If you're interested, I've written more about our research here:
http://www.uie.com/articles/ideal_UX_team/

I think what you see in the ebbs and flows of the global economy (2001
& 2008) is that companies are paying more attention to what they can
and can't afford. They are realizing they were wasting resources on
individuals who didn't have the skills necessary to do the entire job,
therefore they are more careful in their hiring practices (and a
little more ruthless when it comes to restructuring).

Jared

Jared M. Spool
User Interface Engineering
510 Turnpike St., Suite 102, North Andover, MA 01845
e: jspool at uie.com p: +1 978 327 5561
http://uie.com Blog: http://uie.com/brainsparks Twitter: jmspool
UIE Web App Summit, 4/19-4/22: http://webappsummit.com

Jared M. Spool
User Interface Engineering
510 Turnpike St., Suite 102, North Andover, MA 01845
e: jspool at uie.com p: +1 978 327 5561
http://uie.com Blog: http://uie.com/brainsparks Twitter: jmspool
UIE Web App Summit, 4/19-4/22: http://webappsummit.com

2 Apr 2009 - 12:28pm
Jared M. Spool
2003

On Apr 2, 2009, at 8:52 AM, Sarah Kampman wrote:

> "In our training institutions, we don't have an equivalent notion to
> resident rotation, where those new to the field get to experience the
> entire thing, then choose their specialty."
>
> That may be true; I didn't go to school for UX. But I'd argue that
> start-ups provide this type of skills rotation. I've worked at more
> than
> one small company where I've been, as needed: UI designer, usability
> specialist, webmaster, tech writer, trainer, graphic designer, project
> manager, front-end coder, QA, marketing copywriter, and sales
> engineer.
> I'd never have gotten all that experience in a large company or as a
> solo contractor. So maybe a stint in a start-up how to move from
> compartmentalist to specialist. ;-)

Sarah,

You make an excellent point. What you describe is working as a
generalist. Spending time working as a generalist will certainly
rotate you through the specialties.

However, what you find in a true resident rotation program is a
specialist mentor in each field. So, as the residents rotate through
each specialty (usually for a period of six to eight weeks), they are
being taught, critiqued, and guided by someone with experience.

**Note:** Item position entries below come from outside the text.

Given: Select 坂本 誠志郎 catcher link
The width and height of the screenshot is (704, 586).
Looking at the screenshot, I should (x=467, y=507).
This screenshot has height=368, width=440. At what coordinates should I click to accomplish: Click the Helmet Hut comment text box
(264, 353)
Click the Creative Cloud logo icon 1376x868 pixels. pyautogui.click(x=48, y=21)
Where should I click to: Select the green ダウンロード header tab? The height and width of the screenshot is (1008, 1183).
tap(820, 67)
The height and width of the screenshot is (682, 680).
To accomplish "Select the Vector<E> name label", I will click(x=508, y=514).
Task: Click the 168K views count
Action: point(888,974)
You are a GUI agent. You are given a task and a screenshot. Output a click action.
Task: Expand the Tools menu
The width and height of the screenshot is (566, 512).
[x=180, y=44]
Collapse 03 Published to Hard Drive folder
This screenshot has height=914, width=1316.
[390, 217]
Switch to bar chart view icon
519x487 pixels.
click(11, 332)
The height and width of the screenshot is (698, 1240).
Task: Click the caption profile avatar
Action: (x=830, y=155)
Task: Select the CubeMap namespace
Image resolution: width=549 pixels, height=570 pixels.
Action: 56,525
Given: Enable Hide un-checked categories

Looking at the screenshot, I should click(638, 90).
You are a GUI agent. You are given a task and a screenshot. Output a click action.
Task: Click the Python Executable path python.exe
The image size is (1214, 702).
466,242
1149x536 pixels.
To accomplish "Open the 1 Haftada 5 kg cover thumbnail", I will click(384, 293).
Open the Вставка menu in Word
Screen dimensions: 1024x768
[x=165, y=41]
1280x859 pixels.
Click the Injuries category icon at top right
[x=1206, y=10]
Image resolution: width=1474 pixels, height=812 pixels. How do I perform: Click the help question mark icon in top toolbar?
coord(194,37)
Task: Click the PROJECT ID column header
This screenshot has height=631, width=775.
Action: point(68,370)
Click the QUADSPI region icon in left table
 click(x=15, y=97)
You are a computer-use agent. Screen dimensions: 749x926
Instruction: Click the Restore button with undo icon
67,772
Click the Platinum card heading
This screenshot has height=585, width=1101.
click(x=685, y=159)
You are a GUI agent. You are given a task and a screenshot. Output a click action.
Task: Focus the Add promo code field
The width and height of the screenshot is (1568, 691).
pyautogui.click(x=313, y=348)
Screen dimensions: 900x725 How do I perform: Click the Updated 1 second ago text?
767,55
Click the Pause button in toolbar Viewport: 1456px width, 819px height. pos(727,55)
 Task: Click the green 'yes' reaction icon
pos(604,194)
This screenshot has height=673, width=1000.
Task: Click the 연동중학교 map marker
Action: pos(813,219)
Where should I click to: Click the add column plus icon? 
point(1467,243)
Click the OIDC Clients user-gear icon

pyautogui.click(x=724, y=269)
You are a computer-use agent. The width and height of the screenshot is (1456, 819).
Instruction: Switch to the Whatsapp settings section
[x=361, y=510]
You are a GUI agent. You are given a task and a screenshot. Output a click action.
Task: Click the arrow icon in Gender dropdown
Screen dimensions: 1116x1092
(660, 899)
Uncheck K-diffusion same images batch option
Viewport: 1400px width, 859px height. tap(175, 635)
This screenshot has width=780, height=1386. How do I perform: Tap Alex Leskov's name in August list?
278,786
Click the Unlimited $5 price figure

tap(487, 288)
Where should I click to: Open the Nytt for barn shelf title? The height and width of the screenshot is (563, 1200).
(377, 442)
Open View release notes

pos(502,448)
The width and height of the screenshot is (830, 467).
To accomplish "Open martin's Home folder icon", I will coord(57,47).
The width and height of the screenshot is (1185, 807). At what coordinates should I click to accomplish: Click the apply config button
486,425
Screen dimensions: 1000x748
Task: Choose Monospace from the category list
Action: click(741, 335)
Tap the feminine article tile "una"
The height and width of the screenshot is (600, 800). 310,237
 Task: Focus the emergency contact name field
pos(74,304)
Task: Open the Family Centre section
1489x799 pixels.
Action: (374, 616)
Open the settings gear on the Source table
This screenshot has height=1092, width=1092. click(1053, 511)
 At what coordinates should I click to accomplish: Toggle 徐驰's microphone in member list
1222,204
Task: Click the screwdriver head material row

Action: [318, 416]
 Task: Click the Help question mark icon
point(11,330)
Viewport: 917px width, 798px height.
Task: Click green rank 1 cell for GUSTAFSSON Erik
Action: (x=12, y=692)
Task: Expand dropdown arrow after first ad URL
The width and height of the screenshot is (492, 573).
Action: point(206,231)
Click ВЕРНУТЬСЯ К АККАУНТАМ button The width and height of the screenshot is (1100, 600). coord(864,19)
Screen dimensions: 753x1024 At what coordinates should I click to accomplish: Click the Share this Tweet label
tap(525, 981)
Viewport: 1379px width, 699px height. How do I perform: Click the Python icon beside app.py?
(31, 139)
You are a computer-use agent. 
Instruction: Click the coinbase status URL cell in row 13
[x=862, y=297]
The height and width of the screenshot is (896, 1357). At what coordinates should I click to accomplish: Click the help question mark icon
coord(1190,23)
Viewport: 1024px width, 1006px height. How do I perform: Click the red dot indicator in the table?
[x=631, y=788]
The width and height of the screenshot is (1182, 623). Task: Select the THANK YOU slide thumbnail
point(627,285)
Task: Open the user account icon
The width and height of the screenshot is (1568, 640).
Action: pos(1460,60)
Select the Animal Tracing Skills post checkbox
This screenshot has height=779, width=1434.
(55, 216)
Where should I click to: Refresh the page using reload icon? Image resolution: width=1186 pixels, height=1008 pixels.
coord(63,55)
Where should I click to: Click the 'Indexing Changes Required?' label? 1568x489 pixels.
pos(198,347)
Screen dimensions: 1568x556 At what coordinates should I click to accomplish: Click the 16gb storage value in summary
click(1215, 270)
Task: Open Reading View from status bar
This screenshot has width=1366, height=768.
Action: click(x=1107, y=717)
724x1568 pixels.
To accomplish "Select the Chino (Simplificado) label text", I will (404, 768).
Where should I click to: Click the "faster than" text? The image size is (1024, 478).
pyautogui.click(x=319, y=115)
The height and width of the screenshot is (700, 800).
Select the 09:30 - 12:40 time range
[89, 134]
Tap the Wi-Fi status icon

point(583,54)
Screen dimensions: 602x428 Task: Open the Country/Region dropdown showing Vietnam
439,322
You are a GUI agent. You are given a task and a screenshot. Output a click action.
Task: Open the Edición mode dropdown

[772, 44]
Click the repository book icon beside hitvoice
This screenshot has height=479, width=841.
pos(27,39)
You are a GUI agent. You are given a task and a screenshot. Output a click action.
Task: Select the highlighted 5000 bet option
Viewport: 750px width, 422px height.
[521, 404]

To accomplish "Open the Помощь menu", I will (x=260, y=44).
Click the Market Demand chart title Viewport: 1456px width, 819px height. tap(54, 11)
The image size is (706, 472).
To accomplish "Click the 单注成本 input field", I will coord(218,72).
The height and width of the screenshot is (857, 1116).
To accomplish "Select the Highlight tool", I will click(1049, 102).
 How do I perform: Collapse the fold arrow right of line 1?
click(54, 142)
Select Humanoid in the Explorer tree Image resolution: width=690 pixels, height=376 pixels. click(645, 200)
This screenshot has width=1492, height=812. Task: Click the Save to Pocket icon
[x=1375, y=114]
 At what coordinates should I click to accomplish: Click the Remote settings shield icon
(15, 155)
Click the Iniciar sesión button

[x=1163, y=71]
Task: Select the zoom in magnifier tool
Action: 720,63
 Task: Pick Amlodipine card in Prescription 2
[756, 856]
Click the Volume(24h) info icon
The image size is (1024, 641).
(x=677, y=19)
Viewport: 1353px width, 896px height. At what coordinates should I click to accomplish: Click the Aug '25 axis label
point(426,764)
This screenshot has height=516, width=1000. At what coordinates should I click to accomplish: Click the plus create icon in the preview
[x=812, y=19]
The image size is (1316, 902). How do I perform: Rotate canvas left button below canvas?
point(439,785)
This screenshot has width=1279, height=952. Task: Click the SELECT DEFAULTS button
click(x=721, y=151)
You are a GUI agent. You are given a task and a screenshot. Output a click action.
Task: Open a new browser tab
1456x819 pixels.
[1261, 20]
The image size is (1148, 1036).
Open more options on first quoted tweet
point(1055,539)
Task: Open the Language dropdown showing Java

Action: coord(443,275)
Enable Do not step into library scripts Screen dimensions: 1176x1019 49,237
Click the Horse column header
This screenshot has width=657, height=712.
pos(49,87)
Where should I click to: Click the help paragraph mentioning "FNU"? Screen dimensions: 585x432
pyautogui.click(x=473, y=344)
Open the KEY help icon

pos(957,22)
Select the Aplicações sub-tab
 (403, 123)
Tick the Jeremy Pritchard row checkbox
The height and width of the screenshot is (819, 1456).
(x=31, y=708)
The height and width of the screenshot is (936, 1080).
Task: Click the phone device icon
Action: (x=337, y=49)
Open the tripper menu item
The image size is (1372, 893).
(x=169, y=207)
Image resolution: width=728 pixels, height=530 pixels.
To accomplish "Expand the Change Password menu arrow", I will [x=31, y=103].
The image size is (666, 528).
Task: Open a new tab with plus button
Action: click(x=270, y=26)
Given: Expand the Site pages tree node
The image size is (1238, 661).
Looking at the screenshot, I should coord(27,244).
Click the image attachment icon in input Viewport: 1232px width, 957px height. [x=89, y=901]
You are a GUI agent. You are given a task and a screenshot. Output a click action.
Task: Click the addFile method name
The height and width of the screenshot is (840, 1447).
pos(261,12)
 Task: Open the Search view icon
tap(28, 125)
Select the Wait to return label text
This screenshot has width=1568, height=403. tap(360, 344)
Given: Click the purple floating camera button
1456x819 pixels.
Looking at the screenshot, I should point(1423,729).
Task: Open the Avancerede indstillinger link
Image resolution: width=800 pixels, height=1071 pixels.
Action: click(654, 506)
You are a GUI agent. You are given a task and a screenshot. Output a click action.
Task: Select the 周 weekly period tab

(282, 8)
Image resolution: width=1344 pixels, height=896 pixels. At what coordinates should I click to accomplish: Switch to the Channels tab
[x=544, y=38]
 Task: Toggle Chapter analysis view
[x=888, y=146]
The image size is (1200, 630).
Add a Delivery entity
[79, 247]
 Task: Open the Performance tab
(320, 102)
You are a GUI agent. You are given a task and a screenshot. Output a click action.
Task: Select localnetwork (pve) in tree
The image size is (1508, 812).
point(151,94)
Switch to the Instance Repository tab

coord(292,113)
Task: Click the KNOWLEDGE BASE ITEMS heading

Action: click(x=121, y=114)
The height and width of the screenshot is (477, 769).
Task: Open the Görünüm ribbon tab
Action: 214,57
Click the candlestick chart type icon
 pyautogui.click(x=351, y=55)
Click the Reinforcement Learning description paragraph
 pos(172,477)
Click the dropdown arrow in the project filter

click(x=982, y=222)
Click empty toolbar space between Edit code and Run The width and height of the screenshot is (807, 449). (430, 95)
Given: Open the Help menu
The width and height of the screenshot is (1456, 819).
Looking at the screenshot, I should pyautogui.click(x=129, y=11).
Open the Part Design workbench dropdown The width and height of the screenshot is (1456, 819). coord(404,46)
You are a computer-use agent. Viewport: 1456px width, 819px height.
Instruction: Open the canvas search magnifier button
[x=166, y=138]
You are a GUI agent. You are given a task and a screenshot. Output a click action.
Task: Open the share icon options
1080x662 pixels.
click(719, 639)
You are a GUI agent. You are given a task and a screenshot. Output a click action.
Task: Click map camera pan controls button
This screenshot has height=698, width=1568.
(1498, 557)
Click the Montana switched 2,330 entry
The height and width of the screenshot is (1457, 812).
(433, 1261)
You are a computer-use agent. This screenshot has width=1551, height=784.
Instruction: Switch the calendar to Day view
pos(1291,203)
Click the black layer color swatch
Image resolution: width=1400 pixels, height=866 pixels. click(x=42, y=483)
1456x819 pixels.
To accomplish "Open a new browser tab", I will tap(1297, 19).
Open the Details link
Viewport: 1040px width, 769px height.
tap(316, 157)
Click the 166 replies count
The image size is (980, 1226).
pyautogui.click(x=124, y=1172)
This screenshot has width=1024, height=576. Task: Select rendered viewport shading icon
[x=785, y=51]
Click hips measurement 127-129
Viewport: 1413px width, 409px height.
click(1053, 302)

The generalist environment, especially in a startup, doesn't typically
lend itself to that type of mentorship. So, while a startup-based
generalist is getting an opportunity to be a jack of all trades, they
aren't getting a structured educational aspect. It's likely that many
of the habits, tricks, and techniques they develop are not the most
effective (and certainly not the best-of-breed) for that speciality.

Jared

Jared M. Spool
User Interface Engineering
510 Turnpike St., Suite 102, North Andover, MA 01845
e: jspool at uie.com p: +1 978 327 5561
http://uie.com Blog: http://uie.com/brainsparks Twitter: jmspool
UIE Web App Summit, 4/19-4/22: http://webappsummit.com

3 Apr 2009 - 7:51pm
Lisa Trager
2009

As someone who is currently looking for full time employment in this
field, what I hear Jared say is music to my ears! I started out as
an Information Architect/Content Strategist and then over the last
ten years have inverted that to being more of a Content
Strategist/Information Architect. My background by the way is
Director in television production.

Bottom line - when I worked in a shop where lines were strictly drawn
between IA and CS, there definitely was a problem with one or both of
us being over inundated with work. Although I could have helped on
the IA side, there was a sense of turf wars. In the end I was the
one that was laid off when work slowed down due to the client pulling
back the amount of work.

I find that most people in our world have interesting, eclectic
backgrounds that would make sharing of roles very practical. Not
only that, having the opportunity to take on different roles on
different projects would help with burn-out and help to keep things
more challenging and interesting.

I suspect that one of the benefits of working in a small shop is that
generalists are often more in demand to carry the weight. From a
political point of view, that may also be a good thing as everyone
can then work more as equals vs stars and plebeians.